This guy, Rick Scott?
On March 19, 1997, investigators from the Federal Bureau of Investigation, the Internal Revenue Service, and the Department of Health and Human Services served search warrants at Columbia/HCA facilities in El Paso and on dozens of doctors with suspected ties to the company.[31] Eight days after the initial raid, Scott signed his last SEC report as a hospital executive. Four months later, the board of directors pressured him to resign as chairman and CEO.[32] He was succeeded by Thomas F. Frist Jr.[33] Scott was paid $9.88 million in a settlement, and left owning 10 million shares of stock then worth more than $350 million.[34][35][36] The directors had been warned in the company's annual public reports to stockholders that incentives Columbia/HCA offered doctors could run afoul of a federal anti-kickback law passed in order to limit or eliminate instances of conflicts of interest in Medicare and Medicaid.[33]
During Scott's 2000 deposition, he pleaded the Fifth Amendment 75 times.[37] In settlements reached in 2000 and 2002, Columbia/HCA pleaded guilty to 14 felonies and agreed to a $600+ million fine in what was at the time the largest health care fraud settlement in U.S. history. Columbia/HCA admitted systematically overcharging the government by claiming marketing costs as reimbursable, by striking illegal deals with home care agencies, and by filing false data about use of hospital space. It also admitted to fraudulently billing Medicare and other health programs by inflating the seriousness of diagnoses and to giving doctors partnerships in company hospitals as a kickback for the doctors referring patients to HCA. It filed false cost reports, fraudulently billed Medicare for home health care workers, and paid kickbacks in the sale of home health agencies and to doctors to refer patients.
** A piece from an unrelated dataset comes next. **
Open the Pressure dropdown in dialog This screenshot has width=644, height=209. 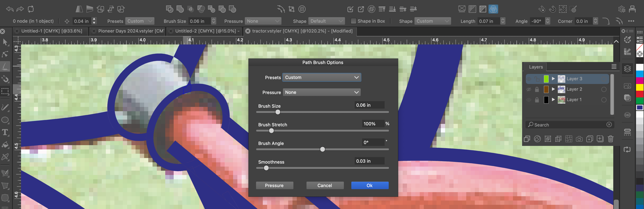point(321,92)
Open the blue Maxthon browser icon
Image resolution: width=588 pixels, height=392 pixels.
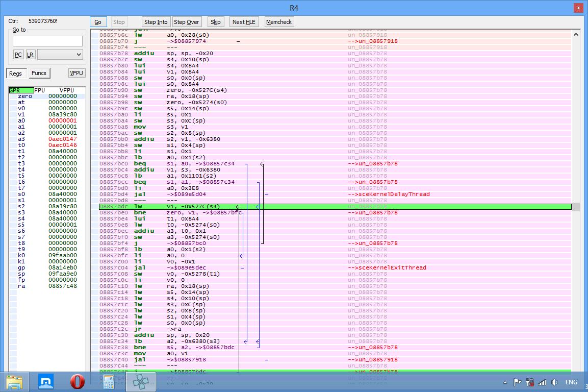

In addition, it gave doctors "loans" never intending to be repaid, free rent, free office furniture, and free drugs from hospital pharmacies.[38][7]
In late 2002, HCA agreed to pay the United States government $631 million, plus interest, and $17.5 million to state Medicaid agencies, in addition to $250 million paid up to that point to resolve outstanding Medicare expense claims.[39] In all, civil lawsuits cost HCA more than $2 billion to settle; at the time, this was the largest fraud settlement in U.S. history.[40][41]